The author nodded her head, barely taking a breath while she chatted away. I carried the final Cherry Coke to the hotshot crew, but as I walked away, one of them grabbed my wrist. I looked over my shoulder, glaring at the man with the offending hand.

Taylor winced at my reaction. “A straw?” He loosened his grip. “Please?” he asked.

I slowly pulled one from my apron and handed it to him. Then I spun around and checked on the rest of my tables, one after another.

Don finished off his cheesecake and left a twenty on the table, as he always did, and the author left twice that. The hotshot crew’s signed receipt was merely rounded up to the next dollar.

I tried not to wad it up and stomp it into the ground. “Dicks,” I said under my breath.

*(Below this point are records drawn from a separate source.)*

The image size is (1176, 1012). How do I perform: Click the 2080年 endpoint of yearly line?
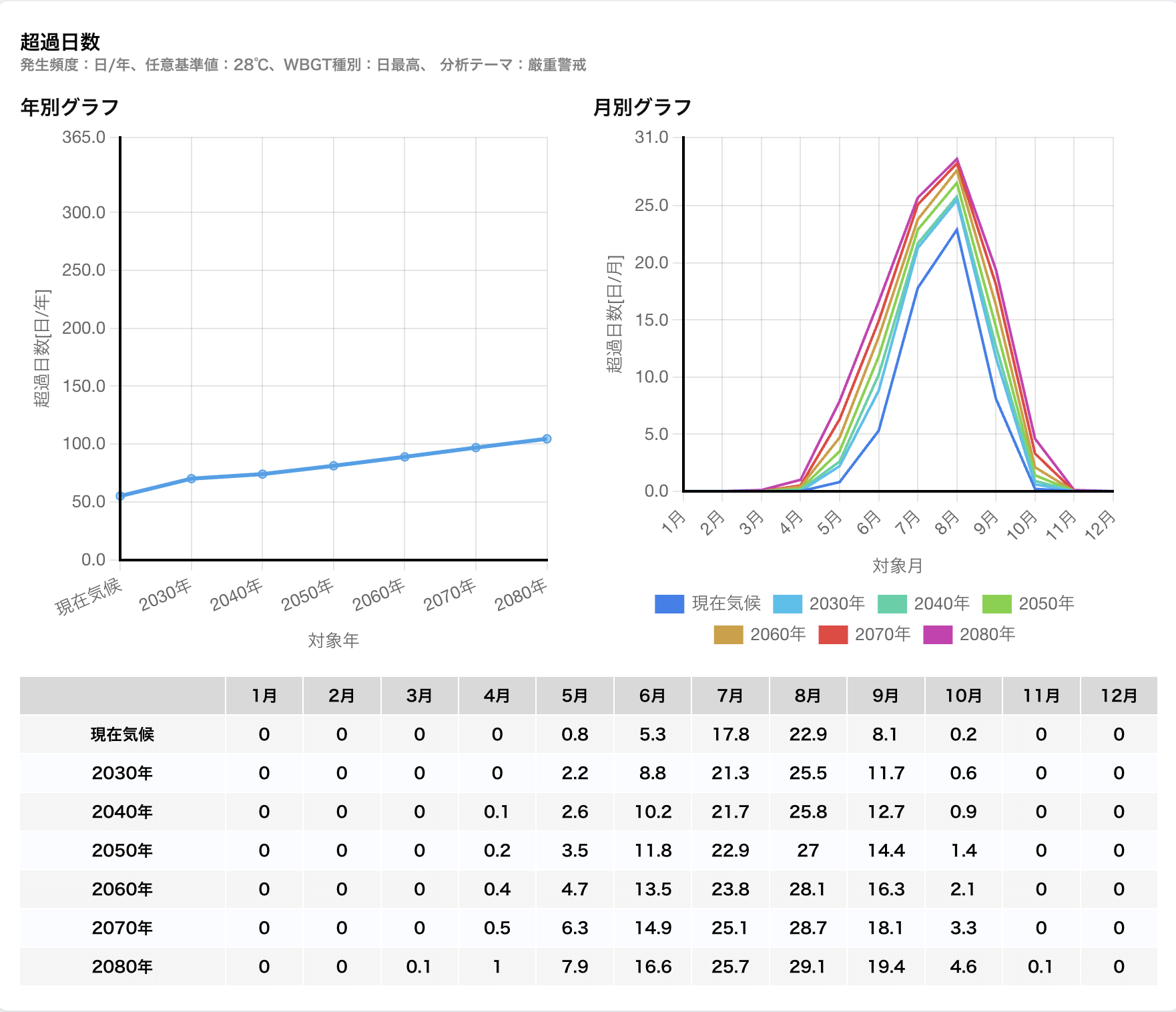[x=547, y=439]
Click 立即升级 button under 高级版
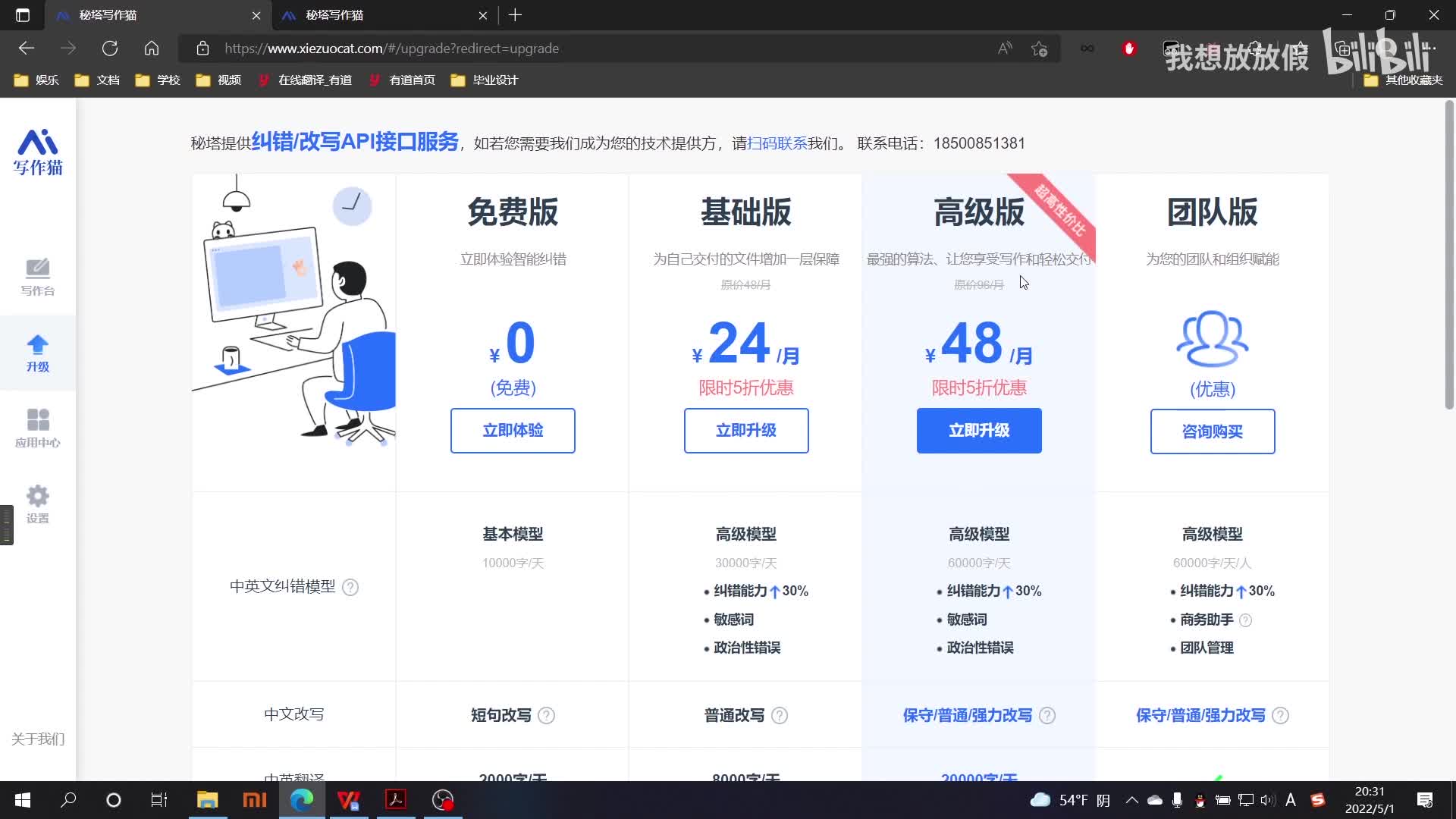Screen dimensions: 1456x819 point(979,431)
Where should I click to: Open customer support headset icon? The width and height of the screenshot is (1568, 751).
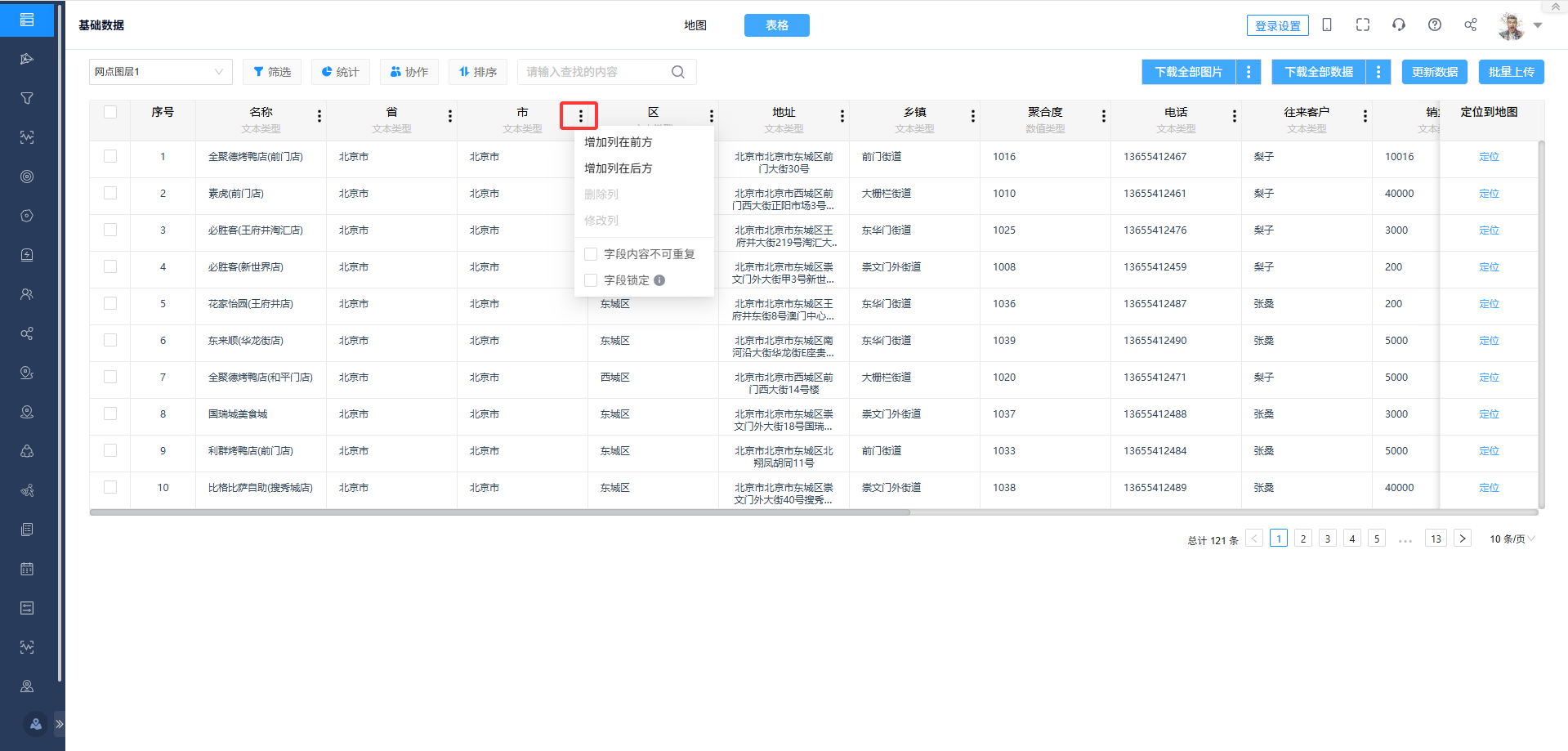coord(1398,25)
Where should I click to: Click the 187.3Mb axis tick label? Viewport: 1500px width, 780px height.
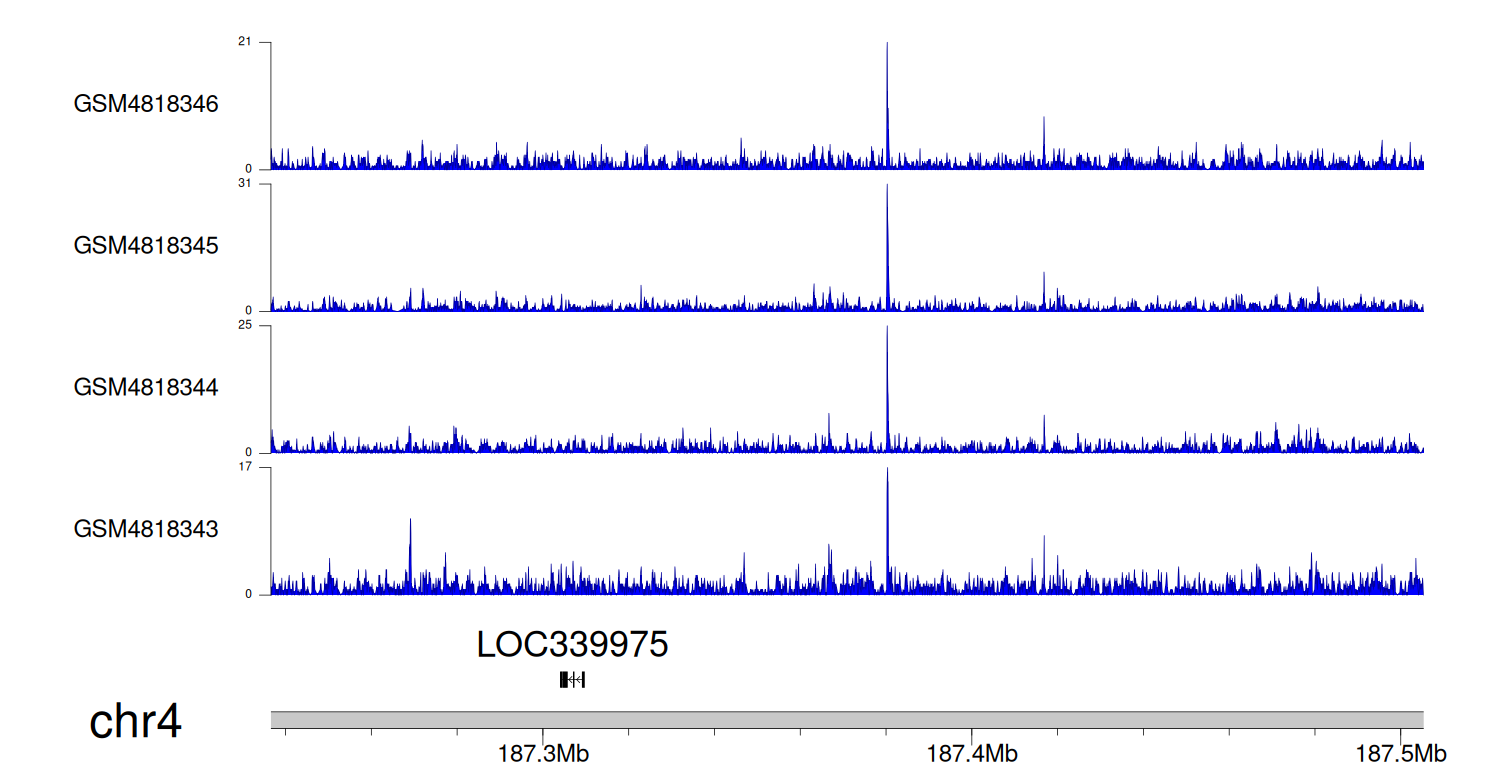tap(543, 754)
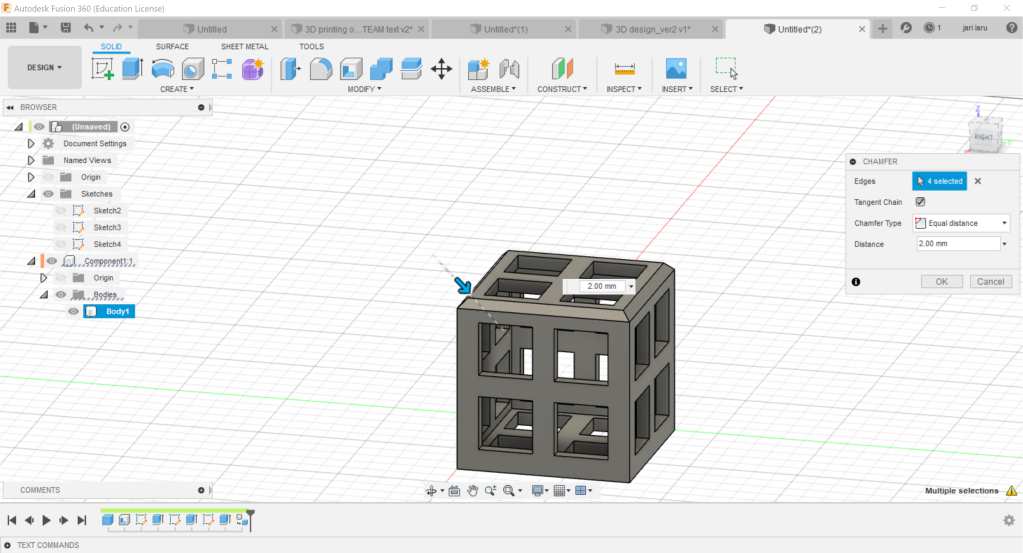Switch to the 3D design_ver2 v1 document tab
This screenshot has height=553, width=1023.
click(x=651, y=29)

The rest of the afternoon was nonstop, not unlike any other afternoon since the Urbanspoon app had decided to put The Bucksaw Café on the foodie map. As the hours passed, I served more firefighters and hotshot crews, and they all left decent tips, as did the rest of my tables, but I couldn’t shake the bitterness for Taylor, Zeke, Dalton, and Trex.

Fifty-one cents. I should hunt them down and throw the change at them.

The streetlights shone down on those walking past the diner to the two-story country-western bar four buildings down. Young women, most barely twenty-one, trotted along in groups, wearing short skirts and tall boots, as they enjoyed the summer night air—not that August had the corner on skin-baring clothes. Most locals would shed their layers for anything over forty degrees.